PROBLEM
Reproduce the entries shown below only from the line with "Ιστορία (58, 1648)" down to the line with "[combobox] (259, 258)", keeping both end lines and copying each one exactly.
** Opening THE RECORDS block **
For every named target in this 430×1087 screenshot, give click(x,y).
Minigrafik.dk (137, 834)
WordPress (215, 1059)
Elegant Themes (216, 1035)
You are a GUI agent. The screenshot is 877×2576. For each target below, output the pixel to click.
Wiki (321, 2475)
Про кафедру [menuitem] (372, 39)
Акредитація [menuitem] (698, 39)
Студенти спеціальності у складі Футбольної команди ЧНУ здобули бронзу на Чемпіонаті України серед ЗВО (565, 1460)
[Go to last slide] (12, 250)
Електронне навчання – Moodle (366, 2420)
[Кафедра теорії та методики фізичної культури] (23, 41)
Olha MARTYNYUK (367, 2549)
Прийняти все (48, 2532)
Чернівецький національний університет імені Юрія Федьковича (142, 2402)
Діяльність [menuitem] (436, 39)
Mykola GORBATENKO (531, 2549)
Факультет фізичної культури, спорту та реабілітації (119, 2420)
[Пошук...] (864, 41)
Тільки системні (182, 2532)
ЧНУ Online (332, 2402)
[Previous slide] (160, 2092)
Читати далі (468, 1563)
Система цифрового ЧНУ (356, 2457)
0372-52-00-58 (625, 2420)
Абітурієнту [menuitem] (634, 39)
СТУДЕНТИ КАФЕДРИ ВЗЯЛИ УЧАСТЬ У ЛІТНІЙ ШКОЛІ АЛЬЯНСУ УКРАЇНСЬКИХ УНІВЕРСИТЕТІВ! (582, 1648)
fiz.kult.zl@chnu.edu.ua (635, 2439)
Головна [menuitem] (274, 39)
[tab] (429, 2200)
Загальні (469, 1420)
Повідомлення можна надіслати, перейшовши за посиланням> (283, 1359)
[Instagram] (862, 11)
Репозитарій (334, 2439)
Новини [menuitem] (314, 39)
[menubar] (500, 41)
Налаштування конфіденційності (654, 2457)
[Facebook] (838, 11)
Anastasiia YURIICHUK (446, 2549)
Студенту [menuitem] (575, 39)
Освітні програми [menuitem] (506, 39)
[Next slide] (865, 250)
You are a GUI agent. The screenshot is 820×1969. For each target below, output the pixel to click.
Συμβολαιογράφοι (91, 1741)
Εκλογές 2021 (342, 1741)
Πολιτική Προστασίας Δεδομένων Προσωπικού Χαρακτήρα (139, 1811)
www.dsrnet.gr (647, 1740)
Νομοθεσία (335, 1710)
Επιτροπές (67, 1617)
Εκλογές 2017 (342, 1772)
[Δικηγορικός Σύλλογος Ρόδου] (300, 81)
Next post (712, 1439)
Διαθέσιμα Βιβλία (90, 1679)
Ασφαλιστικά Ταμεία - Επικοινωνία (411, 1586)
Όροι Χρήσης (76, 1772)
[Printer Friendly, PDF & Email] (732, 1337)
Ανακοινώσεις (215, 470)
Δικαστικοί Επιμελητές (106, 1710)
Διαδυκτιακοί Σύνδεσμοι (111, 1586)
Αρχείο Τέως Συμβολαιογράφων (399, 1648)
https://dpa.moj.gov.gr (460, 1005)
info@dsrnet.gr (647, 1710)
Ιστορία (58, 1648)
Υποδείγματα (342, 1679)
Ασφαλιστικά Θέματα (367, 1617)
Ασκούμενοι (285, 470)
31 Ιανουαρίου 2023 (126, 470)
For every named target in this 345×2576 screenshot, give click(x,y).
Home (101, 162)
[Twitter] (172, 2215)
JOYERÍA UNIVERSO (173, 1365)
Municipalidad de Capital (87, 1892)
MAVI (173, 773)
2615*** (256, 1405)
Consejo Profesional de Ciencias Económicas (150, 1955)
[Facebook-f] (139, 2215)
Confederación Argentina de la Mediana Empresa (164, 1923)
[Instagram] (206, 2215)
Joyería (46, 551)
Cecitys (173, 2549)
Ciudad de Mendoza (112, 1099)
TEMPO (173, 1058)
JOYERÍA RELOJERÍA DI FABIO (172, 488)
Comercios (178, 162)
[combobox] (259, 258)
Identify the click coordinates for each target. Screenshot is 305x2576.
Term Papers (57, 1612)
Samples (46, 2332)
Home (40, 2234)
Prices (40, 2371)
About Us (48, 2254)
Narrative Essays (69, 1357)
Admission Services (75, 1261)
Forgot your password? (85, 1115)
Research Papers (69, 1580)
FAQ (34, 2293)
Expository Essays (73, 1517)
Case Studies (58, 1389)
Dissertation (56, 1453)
** Closing THE RECORDS block **
WRITTEN RESPONSE
Ιστορία (58, 1648)
Υποδείγματα (342, 1679)
Ασφαλιστικά Θέματα (367, 1617)
Ασκούμενοι (285, 470)
31 Ιανουαρίου 2023 (126, 470)
For every named target in this 345×2576 screenshot, give click(x,y).
Home (101, 162)
[Twitter] (172, 2215)
JOYERÍA UNIVERSO (173, 1365)
Municipalidad de Capital (87, 1892)
MAVI (173, 773)
2615*** (256, 1405)
Consejo Profesional de Ciencias Económicas (150, 1955)
[Facebook-f] (139, 2215)
Confederación Argentina de la Mediana Empresa (164, 1923)
[Instagram] (206, 2215)
Joyería (46, 551)
Cecitys (173, 2549)
Ciudad de Mendoza (112, 1099)
TEMPO (173, 1058)
JOYERÍA RELOJERÍA DI FABIO (172, 488)
Comercios (178, 162)
[combobox] (259, 258)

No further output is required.